The Invite
/A remake of Spanish film The People Upstairs (2020),_ The Invite_ has a new trailer that sports a modern remix of the famous opera aria “Habanera” from Georges Bizet’s Carmen. It’s a Spanish-inspired American film using music from a Spanish-inspired French opera. The trailer opens with some verbal sparring between Angela (played by Olivia Wilde, who directs and co-stars) and Joe (Seth Rogen) while a persistent note on the double bass and pulsing shakers establish a groove. The editing here helps many of the words in this dialogue land on beat with the music.
Five seconds into the trailer, as we see a block of brie cheese with the production company’s logo on it (very subtle, A24…), we hear a doorbell buzzing (in the same key as the music, of course!) as a cello introduces the melody from Carmen’s infamous “Habanera.” After the first phrase of the melody has been played, the music cuts out, leaving space for the arrival of Angela and Joe’s neighbours, Piña (Penélope Cruz) and Hawk (Edward Norton).
At 0:15 cello and double bass return with the Habanera rhythm, as Olivia Wilde’s directorial title card pops on screen in time with the music. Great interplay between music and visuals at 0:18: the music jumps to a note we weren’t expecting, highlighting the moment when Hawk puts his hand on Joe’s shoulder and says “he is a f***ing weirdo.”
At 0:22 we cut to Angela gushing to Joe about how cool Piña and Hawk are, and now we begin to hear a repeating sample from an operatic soprano. Meanwhile, the music begins to fade in a new layer of percussion evoking house music: Bizet is being retrofitted for the 21st century. Angela instructs Joe to put on some music at 0:30, as we hear a pulsing electronic drum groove, with the Habanera bassline now on synth, and a sampled opera vocalist with a delay effect.
At 0:36 the trailer editors introduce a fun audio-visual move that features critics’ reviews popping on-screen a little off-kilter, in bright colours, in time with the music, and accentuated by an opera vocal sample. Once established, this critics’-reviews-in-bright-colours concept becomes a motif. To build up to the second round, at 0:42 the synth bass cuts out for a moment, leaving room for cello to play a run of 1/16 notes, on top of which Joe’s next line of dialogue “what is going on here?” aligns expertly in time with the music almost as if they’re rap lyrics–certainly unintentionally for Rogen but very intentionally for the trailer editors.

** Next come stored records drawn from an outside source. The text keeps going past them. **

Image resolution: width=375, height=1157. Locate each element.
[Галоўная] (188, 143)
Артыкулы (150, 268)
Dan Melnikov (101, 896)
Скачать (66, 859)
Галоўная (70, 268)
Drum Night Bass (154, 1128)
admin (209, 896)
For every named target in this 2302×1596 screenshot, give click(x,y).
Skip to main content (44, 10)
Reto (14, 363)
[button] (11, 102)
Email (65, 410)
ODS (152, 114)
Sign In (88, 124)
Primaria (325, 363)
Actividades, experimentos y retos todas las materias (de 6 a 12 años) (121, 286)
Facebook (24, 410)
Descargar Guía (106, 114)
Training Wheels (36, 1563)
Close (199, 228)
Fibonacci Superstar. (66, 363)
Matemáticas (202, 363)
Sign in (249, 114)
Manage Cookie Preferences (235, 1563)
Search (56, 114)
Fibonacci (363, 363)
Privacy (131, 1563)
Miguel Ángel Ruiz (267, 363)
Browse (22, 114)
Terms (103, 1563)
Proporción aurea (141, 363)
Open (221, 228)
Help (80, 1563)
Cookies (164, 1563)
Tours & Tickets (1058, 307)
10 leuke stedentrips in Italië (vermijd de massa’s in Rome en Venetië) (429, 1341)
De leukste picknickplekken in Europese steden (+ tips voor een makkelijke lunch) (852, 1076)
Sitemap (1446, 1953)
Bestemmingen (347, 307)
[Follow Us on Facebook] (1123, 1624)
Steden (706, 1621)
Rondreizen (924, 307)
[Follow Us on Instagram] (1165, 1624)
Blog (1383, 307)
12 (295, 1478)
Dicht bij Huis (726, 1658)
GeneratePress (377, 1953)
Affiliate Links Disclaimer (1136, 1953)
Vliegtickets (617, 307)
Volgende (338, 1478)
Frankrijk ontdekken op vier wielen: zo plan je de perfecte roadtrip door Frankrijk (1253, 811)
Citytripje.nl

From 0:44 to 0:56 we see four rounds of critics’-reviews-in-bright-colours, and each time one begins, strings and wordless vocals restart the Habanera melody. Each time, we only hear the first 8 notes of the phrase, the part where the melody descends; instead of finishing the phrase, though, it keeps restarting. Scenes from the film are continuing in rapid fire amidst this pulsating Bizet remix, leading up to the line where Hawk and Piña make their “invitation” - at which point the music cuts out (at 0:59). Joe and Angela take a stunned moment to clarify that the invitation is what they think it is, and then at 1:01 they pop the champagne and have the trailer’s big finish - five quick cuts between shots, each on the beat of the music, each lasting for only one count. Then the words “The Invite.” are spelled on screen, this time synched to the rhythm of the Habanera melody played on cello.
According to the trailer, it’s a compact film - four characters, one apartment, one night. The music, likewise, is compact, using basically just one memorable melodic phrase from a famous opera aria, and getting as much mileage from it as can be gotten.
The Invite is in select theatres June 26.